**Data shown:**

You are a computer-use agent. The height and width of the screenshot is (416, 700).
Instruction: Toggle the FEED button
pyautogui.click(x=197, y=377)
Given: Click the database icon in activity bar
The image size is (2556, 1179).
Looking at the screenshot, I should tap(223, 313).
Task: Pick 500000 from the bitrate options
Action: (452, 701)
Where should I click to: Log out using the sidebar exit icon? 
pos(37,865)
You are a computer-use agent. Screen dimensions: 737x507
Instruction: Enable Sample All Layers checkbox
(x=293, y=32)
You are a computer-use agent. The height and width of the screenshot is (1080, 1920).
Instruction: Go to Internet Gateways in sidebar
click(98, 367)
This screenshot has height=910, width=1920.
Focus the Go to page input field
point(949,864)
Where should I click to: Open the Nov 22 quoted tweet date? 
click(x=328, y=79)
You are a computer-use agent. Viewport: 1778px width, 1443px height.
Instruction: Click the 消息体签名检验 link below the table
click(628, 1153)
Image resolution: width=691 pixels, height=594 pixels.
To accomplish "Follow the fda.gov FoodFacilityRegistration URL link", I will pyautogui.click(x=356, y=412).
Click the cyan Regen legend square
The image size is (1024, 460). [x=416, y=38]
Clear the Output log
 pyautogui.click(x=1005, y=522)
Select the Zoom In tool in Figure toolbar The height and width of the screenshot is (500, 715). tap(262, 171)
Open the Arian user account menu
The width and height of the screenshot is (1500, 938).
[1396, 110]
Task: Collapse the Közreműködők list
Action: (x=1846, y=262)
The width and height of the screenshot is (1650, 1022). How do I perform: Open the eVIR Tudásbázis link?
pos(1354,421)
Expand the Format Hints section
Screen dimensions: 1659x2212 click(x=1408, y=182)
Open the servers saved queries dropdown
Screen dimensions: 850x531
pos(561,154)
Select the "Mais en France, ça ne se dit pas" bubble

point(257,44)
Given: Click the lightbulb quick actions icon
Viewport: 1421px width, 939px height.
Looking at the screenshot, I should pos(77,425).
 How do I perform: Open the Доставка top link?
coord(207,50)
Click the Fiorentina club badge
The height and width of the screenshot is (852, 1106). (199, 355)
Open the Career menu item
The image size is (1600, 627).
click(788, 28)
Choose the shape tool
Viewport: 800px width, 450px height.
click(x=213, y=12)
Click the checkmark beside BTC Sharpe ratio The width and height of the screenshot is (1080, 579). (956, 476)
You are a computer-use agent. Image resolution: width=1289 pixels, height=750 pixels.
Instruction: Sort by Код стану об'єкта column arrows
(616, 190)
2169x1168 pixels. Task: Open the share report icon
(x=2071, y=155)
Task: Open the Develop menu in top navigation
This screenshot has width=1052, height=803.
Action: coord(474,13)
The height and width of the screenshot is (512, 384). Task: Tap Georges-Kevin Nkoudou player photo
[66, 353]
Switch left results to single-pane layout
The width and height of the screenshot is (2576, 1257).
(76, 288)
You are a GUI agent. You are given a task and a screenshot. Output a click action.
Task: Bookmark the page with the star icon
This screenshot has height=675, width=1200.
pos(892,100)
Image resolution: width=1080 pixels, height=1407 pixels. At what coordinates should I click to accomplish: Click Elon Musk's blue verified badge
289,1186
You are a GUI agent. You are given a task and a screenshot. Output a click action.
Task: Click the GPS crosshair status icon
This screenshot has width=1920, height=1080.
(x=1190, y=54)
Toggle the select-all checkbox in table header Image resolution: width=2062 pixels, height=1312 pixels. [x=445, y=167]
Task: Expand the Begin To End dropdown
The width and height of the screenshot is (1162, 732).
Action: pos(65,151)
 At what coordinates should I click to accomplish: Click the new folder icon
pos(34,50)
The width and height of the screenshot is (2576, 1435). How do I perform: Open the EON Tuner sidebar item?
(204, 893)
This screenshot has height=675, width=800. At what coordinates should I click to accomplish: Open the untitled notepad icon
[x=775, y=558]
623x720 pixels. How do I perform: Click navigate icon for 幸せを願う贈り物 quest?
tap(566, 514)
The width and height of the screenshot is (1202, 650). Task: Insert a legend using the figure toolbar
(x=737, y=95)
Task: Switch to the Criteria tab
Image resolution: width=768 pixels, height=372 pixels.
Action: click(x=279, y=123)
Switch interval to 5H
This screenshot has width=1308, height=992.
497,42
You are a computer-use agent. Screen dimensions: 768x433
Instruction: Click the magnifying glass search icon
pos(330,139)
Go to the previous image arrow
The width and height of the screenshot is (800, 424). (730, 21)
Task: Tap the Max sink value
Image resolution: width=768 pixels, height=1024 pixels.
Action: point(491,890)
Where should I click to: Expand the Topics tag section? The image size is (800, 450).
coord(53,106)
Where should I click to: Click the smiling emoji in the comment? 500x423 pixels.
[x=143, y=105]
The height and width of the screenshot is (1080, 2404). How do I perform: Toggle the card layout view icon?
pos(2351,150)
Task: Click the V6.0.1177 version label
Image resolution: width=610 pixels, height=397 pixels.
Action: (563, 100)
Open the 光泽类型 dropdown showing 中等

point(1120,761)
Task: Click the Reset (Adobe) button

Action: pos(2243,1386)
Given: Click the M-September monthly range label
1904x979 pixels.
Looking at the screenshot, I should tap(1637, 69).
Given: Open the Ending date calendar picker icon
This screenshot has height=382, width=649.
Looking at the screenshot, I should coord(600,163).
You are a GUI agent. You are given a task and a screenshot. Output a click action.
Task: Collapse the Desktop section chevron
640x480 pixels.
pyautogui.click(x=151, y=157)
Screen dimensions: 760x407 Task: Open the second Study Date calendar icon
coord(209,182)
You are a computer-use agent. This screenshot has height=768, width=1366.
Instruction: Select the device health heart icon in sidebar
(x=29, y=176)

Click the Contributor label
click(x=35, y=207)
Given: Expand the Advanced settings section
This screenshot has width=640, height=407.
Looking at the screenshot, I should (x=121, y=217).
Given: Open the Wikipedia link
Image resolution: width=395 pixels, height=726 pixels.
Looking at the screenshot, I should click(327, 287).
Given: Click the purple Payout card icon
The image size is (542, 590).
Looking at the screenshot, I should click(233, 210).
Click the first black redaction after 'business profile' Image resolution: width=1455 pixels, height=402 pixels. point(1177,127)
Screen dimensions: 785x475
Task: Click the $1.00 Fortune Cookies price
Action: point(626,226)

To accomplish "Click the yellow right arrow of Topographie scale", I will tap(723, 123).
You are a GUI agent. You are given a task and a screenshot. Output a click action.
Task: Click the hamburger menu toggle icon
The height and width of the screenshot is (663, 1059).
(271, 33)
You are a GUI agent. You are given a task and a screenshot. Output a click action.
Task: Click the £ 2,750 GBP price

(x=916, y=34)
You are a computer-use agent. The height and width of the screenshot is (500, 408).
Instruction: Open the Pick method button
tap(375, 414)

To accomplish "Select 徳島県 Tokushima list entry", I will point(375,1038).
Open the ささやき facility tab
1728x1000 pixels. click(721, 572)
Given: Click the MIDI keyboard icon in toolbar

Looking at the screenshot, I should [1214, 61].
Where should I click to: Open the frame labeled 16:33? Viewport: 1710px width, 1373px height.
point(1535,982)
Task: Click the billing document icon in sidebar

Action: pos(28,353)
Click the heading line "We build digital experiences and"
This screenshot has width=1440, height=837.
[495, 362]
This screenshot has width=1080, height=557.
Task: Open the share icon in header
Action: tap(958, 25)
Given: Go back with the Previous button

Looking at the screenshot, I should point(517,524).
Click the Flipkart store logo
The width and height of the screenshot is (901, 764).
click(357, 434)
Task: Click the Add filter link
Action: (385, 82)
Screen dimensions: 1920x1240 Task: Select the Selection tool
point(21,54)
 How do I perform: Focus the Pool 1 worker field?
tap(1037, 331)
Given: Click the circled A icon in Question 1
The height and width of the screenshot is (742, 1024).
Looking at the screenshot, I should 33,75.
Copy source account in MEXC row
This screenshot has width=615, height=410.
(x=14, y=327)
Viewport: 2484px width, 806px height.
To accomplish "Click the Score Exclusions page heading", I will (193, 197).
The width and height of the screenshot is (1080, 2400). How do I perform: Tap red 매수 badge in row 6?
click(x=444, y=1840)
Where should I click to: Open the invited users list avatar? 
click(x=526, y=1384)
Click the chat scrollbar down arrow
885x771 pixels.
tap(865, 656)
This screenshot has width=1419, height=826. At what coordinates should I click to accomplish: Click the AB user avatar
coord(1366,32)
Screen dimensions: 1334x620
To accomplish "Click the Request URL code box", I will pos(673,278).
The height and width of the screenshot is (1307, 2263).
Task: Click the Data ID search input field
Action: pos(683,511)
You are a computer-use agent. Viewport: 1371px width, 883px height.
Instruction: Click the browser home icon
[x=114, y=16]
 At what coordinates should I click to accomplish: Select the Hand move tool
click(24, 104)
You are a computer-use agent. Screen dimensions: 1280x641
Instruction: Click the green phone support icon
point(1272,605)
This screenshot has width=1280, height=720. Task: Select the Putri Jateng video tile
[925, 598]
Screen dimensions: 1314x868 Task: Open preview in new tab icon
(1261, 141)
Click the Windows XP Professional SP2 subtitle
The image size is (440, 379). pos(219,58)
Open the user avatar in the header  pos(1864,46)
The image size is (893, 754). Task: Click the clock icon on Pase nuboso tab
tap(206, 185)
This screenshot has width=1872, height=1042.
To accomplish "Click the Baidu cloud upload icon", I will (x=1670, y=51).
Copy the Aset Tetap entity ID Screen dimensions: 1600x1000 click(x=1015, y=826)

**Work to complete:**
Transcribe the records without any change, from the first line through the line containing "The height and width of the screenshot is (852, 1106).", with both of those lines included.

**Exercise output:**
You are a computer-use agent. The height and width of the screenshot is (416, 700).
Instruction: Toggle the FEED button
pyautogui.click(x=197, y=377)
Given: Click the database icon in activity bar
The image size is (2556, 1179).
Looking at the screenshot, I should tap(223, 313).
Task: Pick 500000 from the bitrate options
Action: (452, 701)
Where should I click to: Log out using the sidebar exit icon? 
pos(37,865)
You are a computer-use agent. Screen dimensions: 737x507
Instruction: Enable Sample All Layers checkbox
(x=293, y=32)
You are a computer-use agent. The height and width of the screenshot is (1080, 1920).
Instruction: Go to Internet Gateways in sidebar
click(98, 367)
This screenshot has height=910, width=1920.
Focus the Go to page input field
point(949,864)
Where should I click to: Open the Nov 22 quoted tweet date? 
click(x=328, y=79)
You are a computer-use agent. Viewport: 1778px width, 1443px height.
Instruction: Click the 消息体签名检验 link below the table
click(628, 1153)
Image resolution: width=691 pixels, height=594 pixels.
To accomplish "Follow the fda.gov FoodFacilityRegistration URL link", I will pyautogui.click(x=356, y=412).
Click the cyan Regen legend square
The image size is (1024, 460). [x=416, y=38]
Clear the Output log
 pyautogui.click(x=1005, y=522)
Select the Zoom In tool in Figure toolbar The height and width of the screenshot is (500, 715). tap(262, 171)
Open the Arian user account menu
The width and height of the screenshot is (1500, 938).
[1396, 110]
Task: Collapse the Közreműködők list
Action: (x=1846, y=262)
The width and height of the screenshot is (1650, 1022). How do I perform: Open the eVIR Tudásbázis link?
pos(1354,421)
Expand the Format Hints section
Screen dimensions: 1659x2212 click(x=1408, y=182)
Open the servers saved queries dropdown
Screen dimensions: 850x531
pos(561,154)
Select the "Mais en France, ça ne se dit pas" bubble

point(257,44)
Given: Click the lightbulb quick actions icon
Viewport: 1421px width, 939px height.
Looking at the screenshot, I should pos(77,425).
 How do I perform: Open the Доставка top link?
coord(207,50)
Click the Fiorentina club badge
The height and width of the screenshot is (852, 1106). (199, 355)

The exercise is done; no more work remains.